> **About this task**
Please copy, exactly as they appear below, the lines from the one containing "Data (36, 2005)" through the one containing "[Open the search] (622, 167)".

> **Extracted data**
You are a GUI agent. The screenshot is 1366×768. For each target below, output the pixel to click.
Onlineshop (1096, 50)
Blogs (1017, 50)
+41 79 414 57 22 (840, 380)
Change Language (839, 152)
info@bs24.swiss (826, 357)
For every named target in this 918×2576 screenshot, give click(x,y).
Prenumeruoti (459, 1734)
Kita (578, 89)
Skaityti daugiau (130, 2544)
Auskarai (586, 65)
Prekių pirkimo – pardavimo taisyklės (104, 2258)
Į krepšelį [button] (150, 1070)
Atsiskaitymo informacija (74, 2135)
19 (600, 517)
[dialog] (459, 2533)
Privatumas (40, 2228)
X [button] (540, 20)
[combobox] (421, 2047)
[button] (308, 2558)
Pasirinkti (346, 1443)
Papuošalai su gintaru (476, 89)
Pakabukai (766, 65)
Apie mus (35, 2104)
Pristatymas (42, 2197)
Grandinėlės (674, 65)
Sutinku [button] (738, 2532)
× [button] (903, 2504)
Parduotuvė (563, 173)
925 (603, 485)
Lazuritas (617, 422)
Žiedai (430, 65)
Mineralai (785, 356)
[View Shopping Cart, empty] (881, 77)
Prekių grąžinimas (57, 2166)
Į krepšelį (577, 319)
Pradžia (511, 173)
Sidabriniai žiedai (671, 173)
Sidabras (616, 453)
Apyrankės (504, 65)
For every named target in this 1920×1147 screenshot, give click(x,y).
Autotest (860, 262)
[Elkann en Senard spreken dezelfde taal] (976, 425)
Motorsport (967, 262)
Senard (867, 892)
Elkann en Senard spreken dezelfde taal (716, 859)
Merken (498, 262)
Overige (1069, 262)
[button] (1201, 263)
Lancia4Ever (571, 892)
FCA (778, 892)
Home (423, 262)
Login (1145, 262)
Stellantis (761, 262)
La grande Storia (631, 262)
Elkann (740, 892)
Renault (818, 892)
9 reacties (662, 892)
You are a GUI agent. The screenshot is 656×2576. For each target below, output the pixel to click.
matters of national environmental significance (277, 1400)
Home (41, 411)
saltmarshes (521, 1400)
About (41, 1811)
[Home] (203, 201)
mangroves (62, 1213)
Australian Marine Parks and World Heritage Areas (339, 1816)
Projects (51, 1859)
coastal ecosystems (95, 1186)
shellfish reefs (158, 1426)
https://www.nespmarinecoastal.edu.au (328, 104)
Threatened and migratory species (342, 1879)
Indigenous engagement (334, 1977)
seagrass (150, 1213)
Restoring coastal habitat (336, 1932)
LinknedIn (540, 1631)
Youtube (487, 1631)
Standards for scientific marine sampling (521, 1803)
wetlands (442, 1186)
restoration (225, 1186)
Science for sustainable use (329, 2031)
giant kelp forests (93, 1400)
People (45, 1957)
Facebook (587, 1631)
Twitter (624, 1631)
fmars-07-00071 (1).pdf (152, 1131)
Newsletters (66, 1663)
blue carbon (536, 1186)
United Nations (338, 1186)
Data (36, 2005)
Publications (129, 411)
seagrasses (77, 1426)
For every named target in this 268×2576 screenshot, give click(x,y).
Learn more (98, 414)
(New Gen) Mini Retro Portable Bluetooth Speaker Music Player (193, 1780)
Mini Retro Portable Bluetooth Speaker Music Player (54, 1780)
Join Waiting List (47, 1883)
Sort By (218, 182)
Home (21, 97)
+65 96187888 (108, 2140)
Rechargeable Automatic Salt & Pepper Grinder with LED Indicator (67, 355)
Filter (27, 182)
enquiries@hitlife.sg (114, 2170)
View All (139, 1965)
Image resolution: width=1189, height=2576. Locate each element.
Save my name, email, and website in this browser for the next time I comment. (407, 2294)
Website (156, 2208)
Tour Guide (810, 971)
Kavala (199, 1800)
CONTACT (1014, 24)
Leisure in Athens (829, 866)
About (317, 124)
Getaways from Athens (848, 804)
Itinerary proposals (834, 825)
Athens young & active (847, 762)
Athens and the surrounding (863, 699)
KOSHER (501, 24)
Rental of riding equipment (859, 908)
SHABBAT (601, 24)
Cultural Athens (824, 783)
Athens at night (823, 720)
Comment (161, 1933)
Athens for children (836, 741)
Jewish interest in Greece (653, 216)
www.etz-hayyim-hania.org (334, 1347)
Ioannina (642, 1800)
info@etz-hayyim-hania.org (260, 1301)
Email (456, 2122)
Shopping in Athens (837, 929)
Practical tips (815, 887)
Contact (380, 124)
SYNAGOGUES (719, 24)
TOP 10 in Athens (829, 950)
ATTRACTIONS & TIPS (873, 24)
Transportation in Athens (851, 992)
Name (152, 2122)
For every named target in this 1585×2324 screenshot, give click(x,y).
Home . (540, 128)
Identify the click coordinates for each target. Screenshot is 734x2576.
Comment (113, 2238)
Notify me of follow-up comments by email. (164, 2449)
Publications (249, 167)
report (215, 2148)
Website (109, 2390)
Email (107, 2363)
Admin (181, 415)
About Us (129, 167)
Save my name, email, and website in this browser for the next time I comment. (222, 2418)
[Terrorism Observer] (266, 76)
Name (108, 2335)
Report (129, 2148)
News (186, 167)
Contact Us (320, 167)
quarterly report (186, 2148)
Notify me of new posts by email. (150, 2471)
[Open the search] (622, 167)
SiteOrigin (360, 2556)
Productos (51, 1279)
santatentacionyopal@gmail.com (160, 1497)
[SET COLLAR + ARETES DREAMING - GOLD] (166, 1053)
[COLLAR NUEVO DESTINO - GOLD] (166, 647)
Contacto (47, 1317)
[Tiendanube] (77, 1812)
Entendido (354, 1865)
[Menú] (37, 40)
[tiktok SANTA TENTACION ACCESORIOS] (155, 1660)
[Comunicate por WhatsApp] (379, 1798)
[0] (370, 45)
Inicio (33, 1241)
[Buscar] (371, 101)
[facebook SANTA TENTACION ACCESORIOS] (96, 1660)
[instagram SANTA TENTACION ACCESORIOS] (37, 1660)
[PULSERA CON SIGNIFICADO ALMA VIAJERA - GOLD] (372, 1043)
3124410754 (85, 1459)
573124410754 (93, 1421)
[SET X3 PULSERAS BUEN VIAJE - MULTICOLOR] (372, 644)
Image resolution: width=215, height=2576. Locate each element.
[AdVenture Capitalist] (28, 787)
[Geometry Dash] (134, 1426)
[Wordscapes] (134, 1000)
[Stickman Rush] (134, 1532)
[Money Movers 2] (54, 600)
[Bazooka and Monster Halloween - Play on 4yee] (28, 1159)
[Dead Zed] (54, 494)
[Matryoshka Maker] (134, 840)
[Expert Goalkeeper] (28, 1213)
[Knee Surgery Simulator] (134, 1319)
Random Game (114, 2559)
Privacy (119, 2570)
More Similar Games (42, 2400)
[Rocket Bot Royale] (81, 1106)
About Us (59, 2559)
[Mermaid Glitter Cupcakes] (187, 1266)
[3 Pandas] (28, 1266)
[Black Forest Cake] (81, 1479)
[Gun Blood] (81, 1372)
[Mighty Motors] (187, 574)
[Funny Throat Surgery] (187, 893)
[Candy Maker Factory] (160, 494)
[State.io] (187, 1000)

> **Exercise output**
Data (36, 2005)
Publications (129, 411)
seagrasses (77, 1426)
For every named target in this 268×2576 screenshot, give click(x,y).
Learn more (98, 414)
(New Gen) Mini Retro Portable Bluetooth Speaker Music Player (193, 1780)
Mini Retro Portable Bluetooth Speaker Music Player (54, 1780)
Join Waiting List (47, 1883)
Sort By (218, 182)
Home (21, 97)
+65 96187888 (108, 2140)
Rechargeable Automatic Salt & Pepper Grinder with LED Indicator (67, 355)
Filter (27, 182)
enquiries@hitlife.sg (114, 2170)
View All (139, 1965)
Image resolution: width=1189, height=2576. Locate each element.
Save my name, email, and website in this browser for the next time I comment. (407, 2294)
Website (156, 2208)
Tour Guide (810, 971)
Kavala (199, 1800)
CONTACT (1014, 24)
Leisure in Athens (829, 866)
About (317, 124)
Getaways from Athens (848, 804)
Itinerary proposals (834, 825)
Athens young & active (847, 762)
Athens and the surrounding (863, 699)
KOSHER (501, 24)
Rental of riding equipment (859, 908)
SHABBAT (601, 24)
Cultural Athens (824, 783)
Athens at night (823, 720)
Comment (161, 1933)
Athens for children (836, 741)
Jewish interest in Greece (653, 216)
www.etz-hayyim-hania.org (334, 1347)
Ioannina (642, 1800)
info@etz-hayyim-hania.org (260, 1301)
Email (456, 2122)
Shopping in Athens (837, 929)
Practical tips (815, 887)
Contact (380, 124)
SYNAGOGUES (719, 24)
TOP 10 in Athens (829, 950)
ATTRACTIONS & TIPS (873, 24)
Transportation in Athens (851, 992)
Name (152, 2122)
For every named target in this 1585×2324 screenshot, give click(x,y).
Home . (540, 128)
Identify the click coordinates for each target. Screenshot is 734x2576.
Comment (113, 2238)
Notify me of follow-up comments by email. (164, 2449)
Publications (249, 167)
report (215, 2148)
Website (109, 2390)
Email (107, 2363)
Admin (181, 415)
About Us (129, 167)
Save my name, email, and website in this browser for the next time I comment. (222, 2418)
[Terrorism Observer] (266, 76)
Name (108, 2335)
Report (129, 2148)
News (186, 167)
Contact Us (320, 167)
quarterly report (186, 2148)
Notify me of new posts by email. (150, 2471)
[Open the search] (622, 167)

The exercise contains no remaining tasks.